Unless patients with Omicron have durable complete or near-complete immunity from COVID (which seems doubtful), then without a population-wide vaccine mandate and an extremely effective vaccine, we won’t achieve a happy steady state. The virus will just keep circulating.
So that leaves one other possible approach — set up an area where the virus will be eliminated, erect borders around that area, and set up a quarantine system. This has been done in some countries (Taiwan, New Zealand) and in some provinces (Western Australia, Hong Kong).
But without either a population-wide vaccine mandate, or an airtight quarantine system, I think we will remain stuck indefinitely.

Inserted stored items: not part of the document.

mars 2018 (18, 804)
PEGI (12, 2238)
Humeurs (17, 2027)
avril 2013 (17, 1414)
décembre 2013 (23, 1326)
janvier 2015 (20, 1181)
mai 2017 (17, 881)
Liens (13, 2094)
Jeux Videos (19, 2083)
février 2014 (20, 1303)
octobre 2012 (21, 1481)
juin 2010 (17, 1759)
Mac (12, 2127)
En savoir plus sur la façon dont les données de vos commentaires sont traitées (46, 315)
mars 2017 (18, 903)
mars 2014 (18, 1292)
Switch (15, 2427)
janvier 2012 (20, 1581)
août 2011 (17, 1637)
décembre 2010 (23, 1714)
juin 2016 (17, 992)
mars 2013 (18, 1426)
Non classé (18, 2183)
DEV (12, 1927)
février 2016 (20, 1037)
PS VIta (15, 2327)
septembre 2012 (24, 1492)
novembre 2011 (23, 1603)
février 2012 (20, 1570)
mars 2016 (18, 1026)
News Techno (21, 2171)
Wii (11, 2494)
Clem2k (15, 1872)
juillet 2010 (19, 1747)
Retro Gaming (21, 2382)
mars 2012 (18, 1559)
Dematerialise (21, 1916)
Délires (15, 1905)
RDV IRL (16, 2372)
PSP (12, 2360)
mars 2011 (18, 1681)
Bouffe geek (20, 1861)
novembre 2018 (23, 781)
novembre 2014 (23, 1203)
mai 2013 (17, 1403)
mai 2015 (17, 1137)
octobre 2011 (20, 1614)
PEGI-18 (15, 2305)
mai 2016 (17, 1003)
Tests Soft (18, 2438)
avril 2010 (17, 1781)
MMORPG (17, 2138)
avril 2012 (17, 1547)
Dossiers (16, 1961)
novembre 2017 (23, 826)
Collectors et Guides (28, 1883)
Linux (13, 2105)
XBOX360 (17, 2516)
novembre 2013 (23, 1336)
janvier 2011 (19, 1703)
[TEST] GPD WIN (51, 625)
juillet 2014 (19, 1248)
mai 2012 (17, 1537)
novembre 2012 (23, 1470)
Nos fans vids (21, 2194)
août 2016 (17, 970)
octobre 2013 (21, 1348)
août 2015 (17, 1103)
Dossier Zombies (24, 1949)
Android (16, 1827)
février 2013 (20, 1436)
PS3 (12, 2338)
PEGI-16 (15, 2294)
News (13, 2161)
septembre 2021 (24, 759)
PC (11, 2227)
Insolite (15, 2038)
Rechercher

This is where my ability to predict things break down. Until a substantial portion of the population figures this out, or cares, or until political leaders figure this out and care, we’re stuck. How long will that take? Will it ever happen? I don’t know.
The other thing to keep in mind is that for the Lower 48, you’re stuck with the policy choices of whoever you are fenced in with. States will either need uniform policies, or they will need to fence themselves off from other states or other regions (Hawaii did this).
My best prediction is that some country or region will develop a COVID-free bubble and will charge for outsiders to enter and live there. And those who can afford it will have it great. And those who can’t will be on the outside.
If you were able to get immigration status to New Zealand or Western Australia, and find a job there, even if it paid less, would you turn it down? I’m not sure I would.
I’ve heard the term ‘unprecedented’ batted around a number of times. That this pandemic is unprecedented. I disagree. Pandemics have dominated most of recent modern human history. Just not during our lifetimes.
The good news is that COVID can still be defeated. We have faced worse public health and societal challenges than this and have been able to muster public resolve, and appeal to people’s better angels, and overcome them.
The frustrating thing is that we have always been able to defeat it, and we haven’t. The toughest thing about practicing medicine, for me, is the preventable deaths. I know people will die. I just hate it when people die unnecessarily early.
And a pandemic is a medical problem on a population scale, with population-wide policy solutions instead of medical solutions. Over 100 years ago, Rudolf Virchow, the father of modern pathology and social medicine, said “Medicine is a social science and politics is nothing else but medicine on a large scale. Medicine as a social science, as the science of human beings, has the obligation to point out problems and to attempt their theoretical solution; the politician, the practical anthropologist, must find the means for their actual solution.”
This means that with this pandemic, all of us are medical practitioners. You, me, everyone. We all are getting a taste of the practice of medicine, of the despair when a patient dies who didn’t need to.
But medicine is an intensely rewarding field because it deals with people’s lives and the stuff of substance. So now that we all are medical practitioners, I hope we all get to experience the wonderful part of the job — the triumph and celebration when we defeat sickness. Welcome aboard.”